PROVIDED TEXT:

************

Beckett takes the same broad brush to the postwar government. Here a little more detail might have been welcome, and there are some omissions, or matters covered briefly. The latter include the fuel problems that beset Britain in the very bad winter of 1947, and the constant plotting of Attlee’s rivals for the leadership – they are there but not in depth. Beckett may be right not to get into the weeds. Still, he could have said more about the pension and social security reforms, which were to have a huge positive impact, and their prime mover the Minister of National Insurance, Jim Griffiths. A Welshman who had left school at 13, he is largely forgotten now. But his work in that Attlee government had a positive and lasting impact on millions. He seems also to have been a likeable and capable figure.

Ellen Wilkinson
(Bassano Ltd./National Portrait Gallery)
What Beckett does bring out is Attlee’s magnanimity in government. Besides leadership rivals like Morrison and Dalton, he also brought in Aneurin Bevan, who had been a fierce critic throughout the war years, and Ellen Wilkinson, who was apparently Morrison’s mistress and had been involved in multiple plots against her new boss. (Beckett says she had a Damascene conversion about Attlee as soon as she was in government.) These decisions have sometimes been seen as wily plots to neutralise opposition. The reality, according to Beckett, was that Attlee felt all the best people were needed in government whether he liked them or not. 

And for the most part they did well. This was especially true of Bevan, although he could be difficult; and of Wilkinson, who implemented the important 1944 Education Act. Beckett covers her role fairly well. But he says little about her death in office in 1947, possibly by her own hand but more likely of an accidental overdose. This was a poignant episode; a charismatic woman with a gift for friendship, she was mourned on both sides of the House. Morrison did not attend her funeral.

There is one episode of Attlee’s premiership that was very grave, and about which Beckett is perhaps a little generous to him. This was India.

************

WRITTEN EXERCISE A:
Which people are named in the review?
WRITTEN EXERCISE B:
Can you condense the review's paragraph that begins "What Beckett does bring out" into a short bulleted list of its main points?
Use only the review to answer.

RECORD EXTRACTS:
************

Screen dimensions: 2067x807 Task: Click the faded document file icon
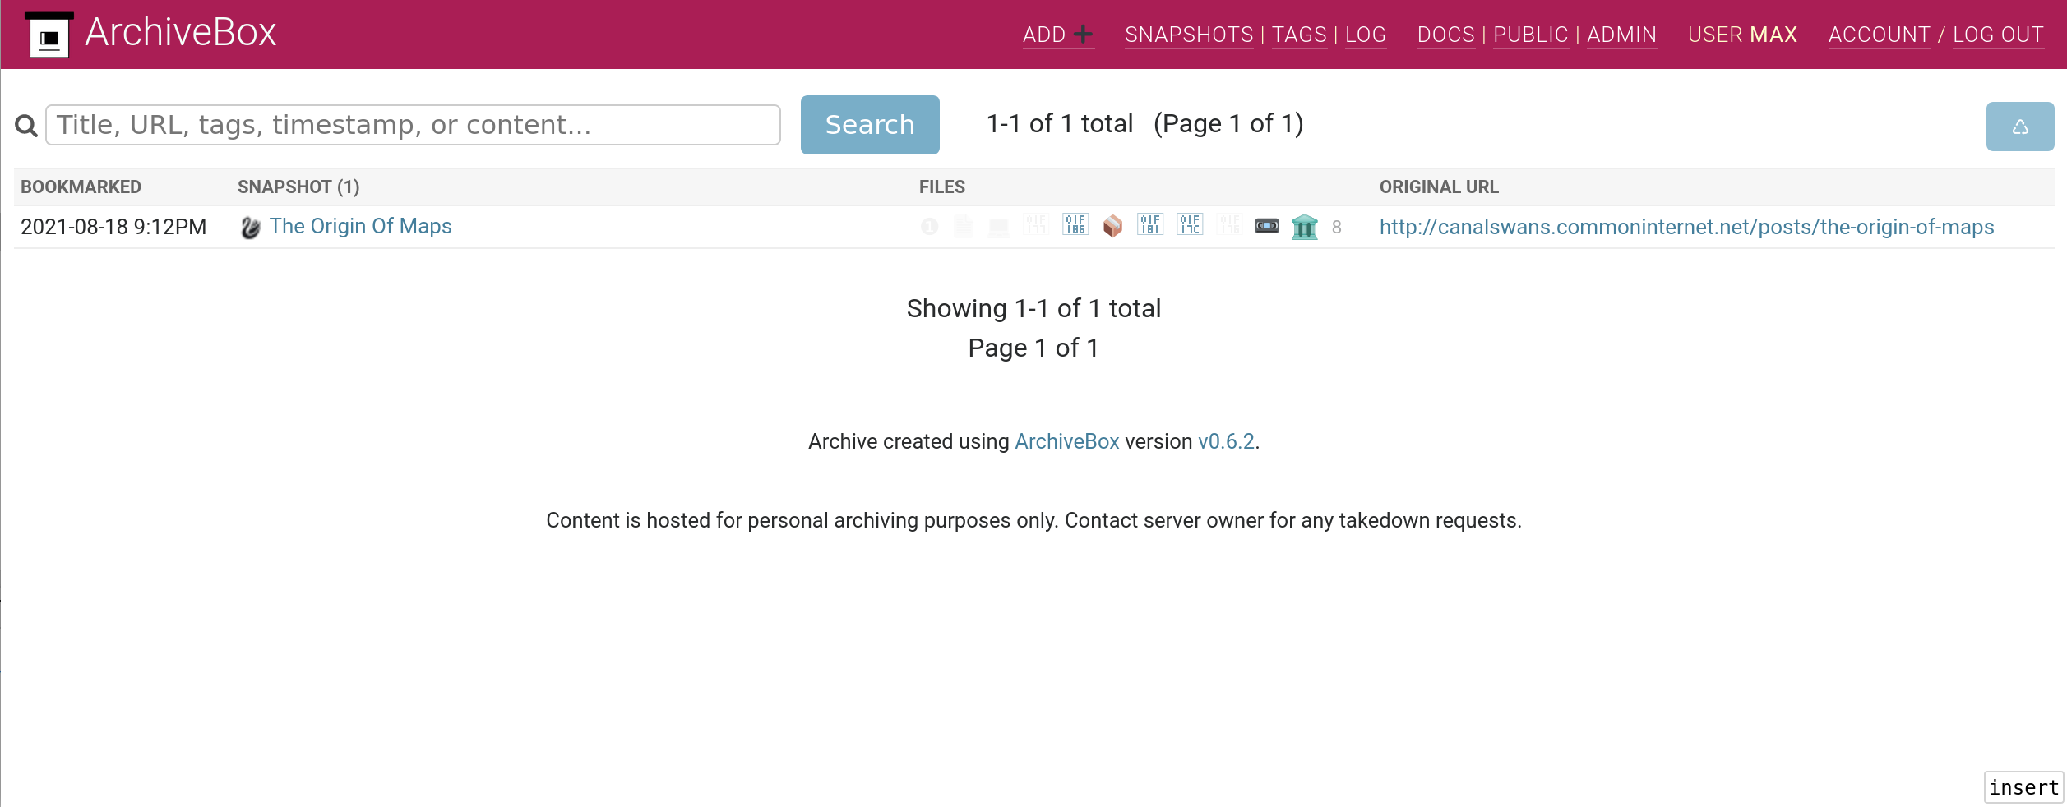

************

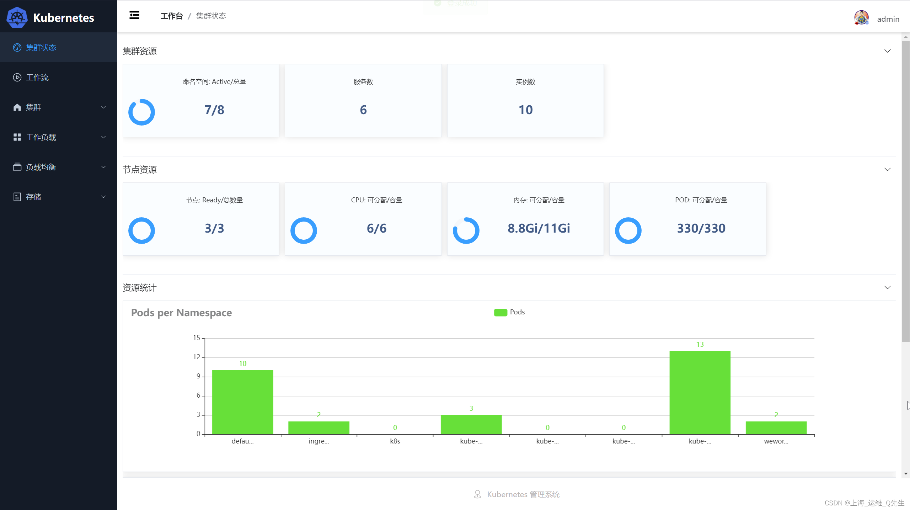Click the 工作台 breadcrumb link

************

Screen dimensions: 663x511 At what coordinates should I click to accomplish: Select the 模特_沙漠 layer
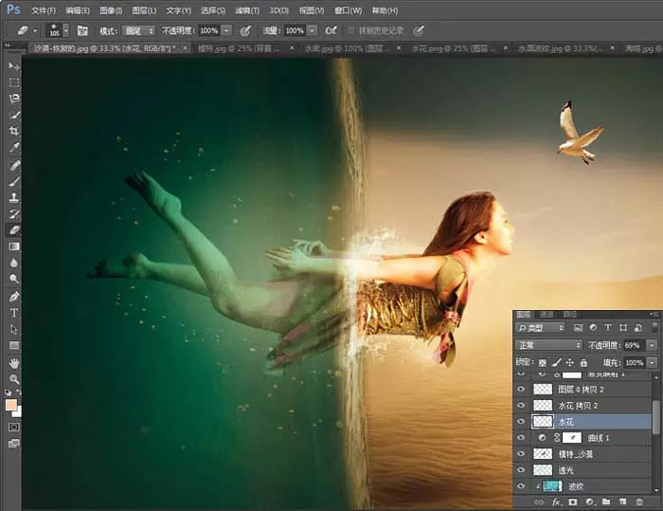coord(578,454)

************

ANSWER A:
Beckett, Attlee, Jim Griffiths, Ellen Wilkinson, Morrison, Dalton, Aneurin Bevan

ANSWER B:
- Beckett highlights Attlee's magnanimity in government.
- Besides leadership rivals Morrison and Dalton, Attlee brought in Aneurin Bevan, a fierce wartime critic.
- He also brought in Ellen Wilkinson, apparently Morrison's mistress, who had joined multiple plots against him.
- According to Beckett, Wilkinson had a Damascene conversion about Attlee once she was in government.
- These appointments have sometimes been seen as wily moves to neutralize opposition.
- Beckett's view is that Attlee believed all the best people were needed in government, whether he liked them or not.